One number is the whole answer: the tally of lines in the records that include the word "agent".

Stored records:
────
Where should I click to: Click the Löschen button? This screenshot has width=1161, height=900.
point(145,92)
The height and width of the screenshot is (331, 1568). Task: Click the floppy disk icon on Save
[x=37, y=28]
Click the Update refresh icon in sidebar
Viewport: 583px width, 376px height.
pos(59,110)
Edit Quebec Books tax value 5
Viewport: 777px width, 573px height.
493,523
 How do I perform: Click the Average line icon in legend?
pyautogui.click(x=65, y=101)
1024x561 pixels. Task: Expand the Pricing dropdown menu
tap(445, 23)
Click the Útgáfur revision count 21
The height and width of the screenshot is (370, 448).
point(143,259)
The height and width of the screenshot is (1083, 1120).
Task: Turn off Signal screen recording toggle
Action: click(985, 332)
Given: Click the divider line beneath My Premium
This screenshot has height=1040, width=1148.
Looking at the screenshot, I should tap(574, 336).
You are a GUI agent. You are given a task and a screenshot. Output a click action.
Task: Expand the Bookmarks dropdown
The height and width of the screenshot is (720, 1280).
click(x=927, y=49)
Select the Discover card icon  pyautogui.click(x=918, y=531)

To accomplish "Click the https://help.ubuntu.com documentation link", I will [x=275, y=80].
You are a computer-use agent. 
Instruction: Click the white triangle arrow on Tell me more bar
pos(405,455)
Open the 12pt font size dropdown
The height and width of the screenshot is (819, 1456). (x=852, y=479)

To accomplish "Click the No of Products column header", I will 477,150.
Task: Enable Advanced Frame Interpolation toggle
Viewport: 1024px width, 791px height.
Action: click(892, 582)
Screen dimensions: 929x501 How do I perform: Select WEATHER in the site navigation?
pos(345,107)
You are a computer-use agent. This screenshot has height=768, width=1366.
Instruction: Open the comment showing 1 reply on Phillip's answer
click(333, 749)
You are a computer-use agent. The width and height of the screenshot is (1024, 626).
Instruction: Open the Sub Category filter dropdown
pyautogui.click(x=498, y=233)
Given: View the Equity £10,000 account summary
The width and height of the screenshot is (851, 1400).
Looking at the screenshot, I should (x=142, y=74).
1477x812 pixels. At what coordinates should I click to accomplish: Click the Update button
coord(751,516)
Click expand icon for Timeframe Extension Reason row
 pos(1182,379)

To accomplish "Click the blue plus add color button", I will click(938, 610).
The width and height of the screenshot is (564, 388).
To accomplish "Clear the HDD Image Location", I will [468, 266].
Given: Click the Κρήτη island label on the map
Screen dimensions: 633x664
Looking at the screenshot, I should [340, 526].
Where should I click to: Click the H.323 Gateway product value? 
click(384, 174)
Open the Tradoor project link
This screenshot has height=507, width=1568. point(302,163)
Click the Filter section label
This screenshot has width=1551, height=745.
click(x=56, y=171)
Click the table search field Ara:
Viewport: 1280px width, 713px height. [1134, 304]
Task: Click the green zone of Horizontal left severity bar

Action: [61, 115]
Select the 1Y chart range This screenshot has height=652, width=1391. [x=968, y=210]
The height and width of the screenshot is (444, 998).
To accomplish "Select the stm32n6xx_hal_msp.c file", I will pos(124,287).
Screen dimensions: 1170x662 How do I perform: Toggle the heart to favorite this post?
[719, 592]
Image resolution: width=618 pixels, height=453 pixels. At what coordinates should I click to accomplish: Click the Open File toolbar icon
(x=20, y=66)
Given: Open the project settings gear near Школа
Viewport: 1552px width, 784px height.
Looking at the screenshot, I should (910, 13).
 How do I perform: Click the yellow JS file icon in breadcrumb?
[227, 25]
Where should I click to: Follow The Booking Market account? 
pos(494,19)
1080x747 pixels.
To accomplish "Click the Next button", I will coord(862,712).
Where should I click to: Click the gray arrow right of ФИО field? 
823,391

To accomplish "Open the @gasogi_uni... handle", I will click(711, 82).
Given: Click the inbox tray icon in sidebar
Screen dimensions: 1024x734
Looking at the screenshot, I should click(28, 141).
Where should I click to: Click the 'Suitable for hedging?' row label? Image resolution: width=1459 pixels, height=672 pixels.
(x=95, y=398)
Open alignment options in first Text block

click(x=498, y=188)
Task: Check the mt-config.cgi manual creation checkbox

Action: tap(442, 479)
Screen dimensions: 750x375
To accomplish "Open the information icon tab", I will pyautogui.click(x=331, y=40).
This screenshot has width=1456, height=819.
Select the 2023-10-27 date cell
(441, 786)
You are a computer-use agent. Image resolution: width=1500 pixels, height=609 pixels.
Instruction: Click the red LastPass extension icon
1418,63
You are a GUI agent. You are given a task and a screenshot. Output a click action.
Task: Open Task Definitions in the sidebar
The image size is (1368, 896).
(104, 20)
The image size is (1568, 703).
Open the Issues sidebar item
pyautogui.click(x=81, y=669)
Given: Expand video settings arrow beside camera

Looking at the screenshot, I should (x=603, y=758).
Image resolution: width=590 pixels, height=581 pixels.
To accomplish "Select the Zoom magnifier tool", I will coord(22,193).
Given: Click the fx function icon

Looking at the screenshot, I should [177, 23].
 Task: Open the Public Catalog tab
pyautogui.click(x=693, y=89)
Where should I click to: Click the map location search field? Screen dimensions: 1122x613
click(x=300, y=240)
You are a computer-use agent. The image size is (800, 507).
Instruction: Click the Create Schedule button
────
Completed task: 7